The owners of a Texas restaurant weren't going to let a power outage stop them from helping a community in crisis during a crippling winter storm this week.
More than 500 people came to Bella Italia Ristorante in Plano on Wednesday and were able to get their first hot meal in days after blackouts had left them stranded at home in frigid temperatures.
Owners Ari and Blinera Isufaj and five staff members were able to whip up hundreds of free meals of spaghetti and lasagna for anyone in need because their ovens and stoves use gas instead of electricity.
"I had multiple people sending photos from home saying it's their first hot meal in three days," Ari Isufaj told TODAY Food. "People were saying, 'Thank you so much, that's so thoughtful.' It was just amazing. We just wanted to do something and give people some comfort food."
Their kind gesture comes after millions of Texans lost power for days amid single-digit temperatures, with many people posting photos and videos on social media of bursting pipes, icy home interiors and furniture being burned for heat. The effects of the storm also led to grocery stores with bare shelves, damaged water systems and long takeout lines at the few restaurants that were open.
The Isufajs live only a half mile from their restaurant, and their home was without power as well. They were so cold on Tuesday morning they went to the restaurant at 6 a.m. and opened the pizza ovens just to warm up.
"I just thought, 'We are having to come to our own restaurant just to warm up and cook, imagine what other people are going through,'" Ari Isufaj said. "That's when the idea came about to just cook for people who are going through such a tough time."
He estimated there were about 200 cars in their parking lot over the course of Wednesday when the restaurant served 508 free meals from 10:30 a.m. until about 3 p.m. A day earlier, they had delivered 80 meals to a warming center at nearby Sent Church.
"Ari, you are the best example I know of 'Love your neighbor as yourself.' You and your staff are amazing. When it is safe to go out, I will be ordering your wonderful food," one local woman commented on Facebook about the restaurant's gesture.
"We are very fortunate to have you in Plano! Thanks for looking out for those in need!" another person wrote.

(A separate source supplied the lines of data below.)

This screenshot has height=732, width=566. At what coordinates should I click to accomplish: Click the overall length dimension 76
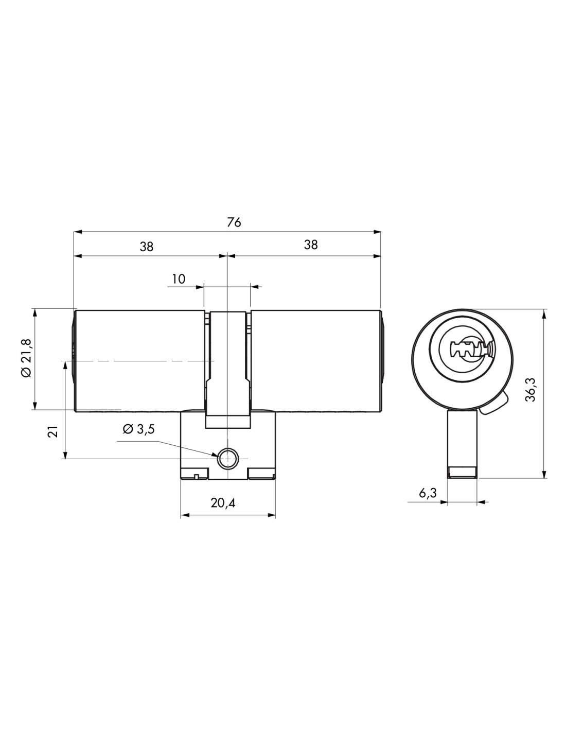point(234,223)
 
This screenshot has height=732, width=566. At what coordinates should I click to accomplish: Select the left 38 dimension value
point(147,247)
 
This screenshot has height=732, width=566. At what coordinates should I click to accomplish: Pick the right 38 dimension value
point(311,245)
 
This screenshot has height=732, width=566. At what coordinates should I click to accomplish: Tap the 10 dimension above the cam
point(179,279)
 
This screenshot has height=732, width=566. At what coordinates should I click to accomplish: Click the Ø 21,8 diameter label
point(26,358)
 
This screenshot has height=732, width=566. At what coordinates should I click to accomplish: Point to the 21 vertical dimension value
point(53,431)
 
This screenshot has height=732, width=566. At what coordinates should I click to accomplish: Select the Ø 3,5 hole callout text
point(138,429)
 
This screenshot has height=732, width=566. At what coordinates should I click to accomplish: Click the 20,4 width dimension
point(223,503)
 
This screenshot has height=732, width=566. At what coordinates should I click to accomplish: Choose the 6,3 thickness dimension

Ari Isufaj, 35, knows all about having to rely on the kindness of strangers. He is a war refugee from Kosovo who came to Texas with his uncle as a 14-year-old in 1999. Wednesday, the day the restaurant handed out the hundreds of meals, also happened to be Kosovo's independence day.
"When I first came here, it wasn't easy," he said. "People I did not know, who I had never met, helped me buy a backpack and bought me clothes to play soccer, and I never forgot that."
While he experienced wintry weather as a kid in Kosovo, he has never seen weather in his 20-plus years in Texas like the storm that has caused billions of dollars in damage.
"In Kosovo, we were prepared for this (type of weather) with generators and stuff like that, but this just really caught us off guard," he said.
While the power was restored on Thursday, the restaurant is now facing a new challenge.
"There is now a food shortage," Isufaj said. "It's very difficult to get stuff because the delivery trucks aren't running. Now that we're back to normal, we just don't have the supplies, so we have to go and get them ourselves."
Their selfless gesture this week was also borne out of their gratitude for the customers who helped keep them afloat during the pandemic, which has shuttered more than 110,000 restaurants across the country.
Bella Italia Ristorante had barely been open for a year when the pandemic began.
"Everything my wife and I have mentally, emotionally, physically and financially is in this place," Isufaj said. "When COVID hit I was like, 'Damn, we lost everything.'"
However, an outpouring of support, from customers buying gift cards to making donations, has helped them through a difficult time.
"When I thought I lost my business, these amazing customers stepped up and helped me," he said. "And when this (storm) happened, it was just the right thing to do. There are a lot of people that are struggling, so we just paid it forward."